** What to work on **
All the data that follows should be repeated exactly, without a single picture.

** Given data **
--

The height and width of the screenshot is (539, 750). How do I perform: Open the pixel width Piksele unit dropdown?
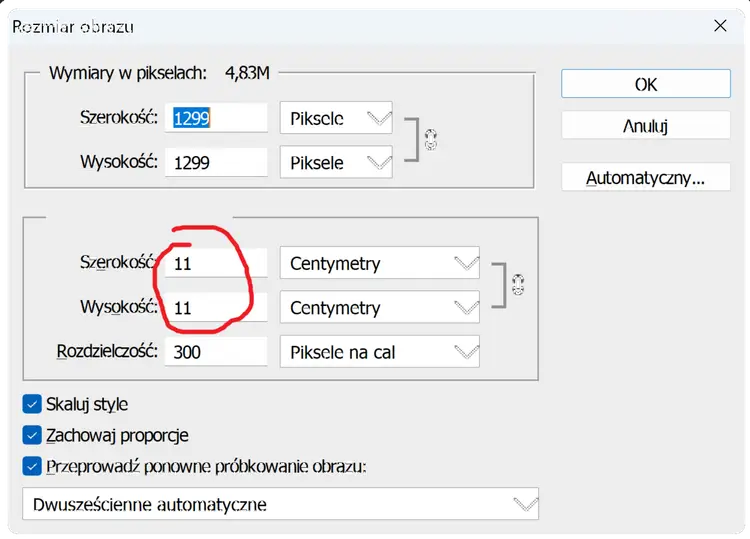coord(336,118)
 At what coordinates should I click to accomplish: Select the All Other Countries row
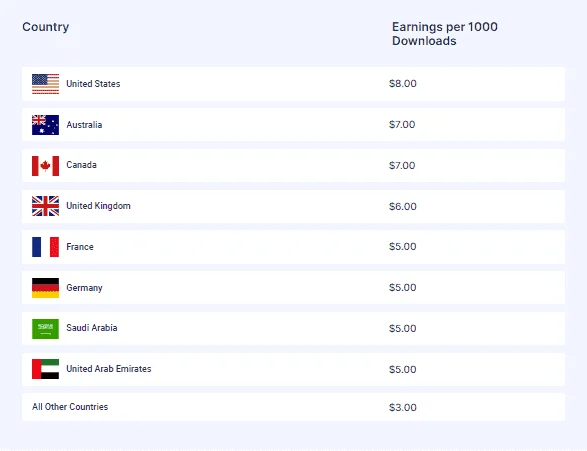294,407
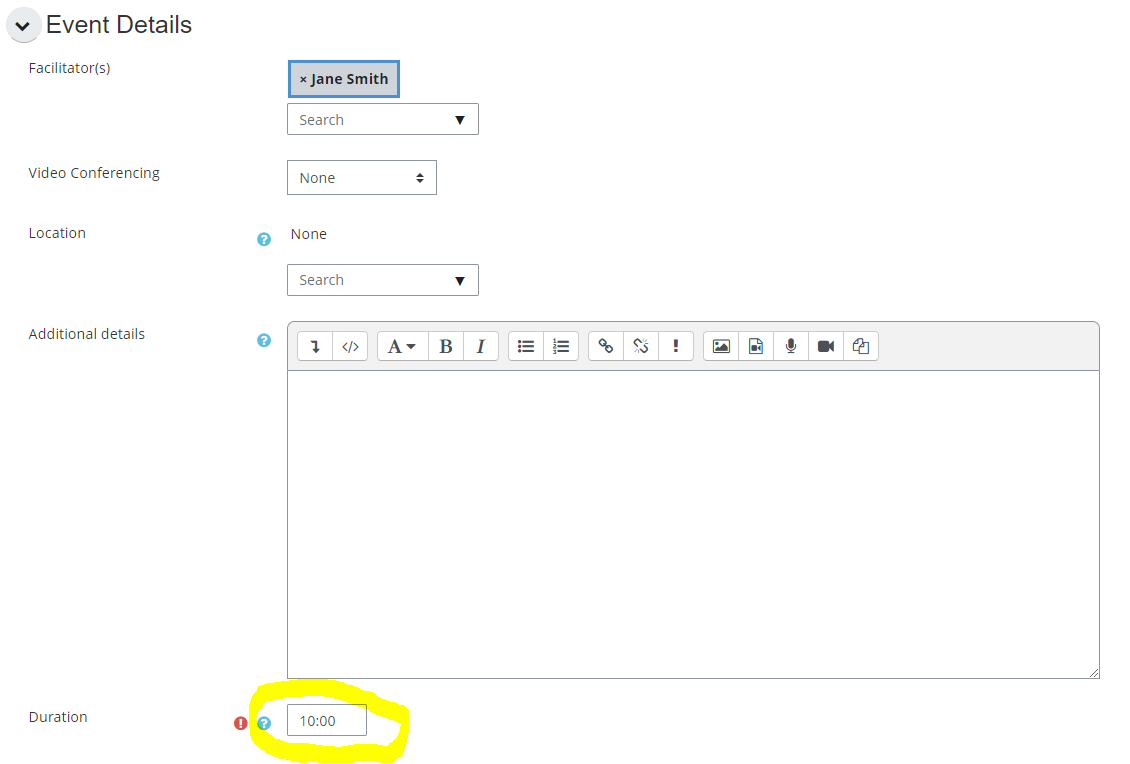Screen dimensions: 1130x764
Task: Expand the editor toolbar with toggle arrow
Action: click(315, 346)
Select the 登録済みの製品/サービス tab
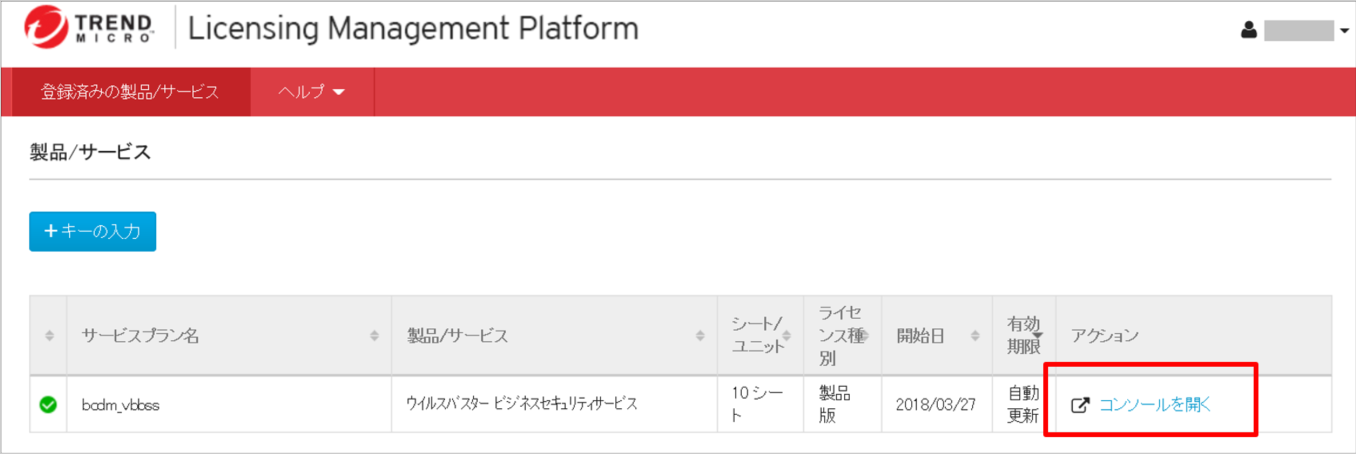1356x454 pixels. pyautogui.click(x=129, y=92)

--

** Expected answer **
The height and width of the screenshot is (539, 750). How do I perform: Open the pixel width Piksele unit dropdown?
coord(336,118)
 At what coordinates should I click to accomplish: Select the All Other Countries row
294,407
Screen dimensions: 1130x764
Task: Expand the editor toolbar with toggle arrow
Action: click(315, 346)
Select the 登録済みの製品/サービス tab
1356x454 pixels. pyautogui.click(x=129, y=92)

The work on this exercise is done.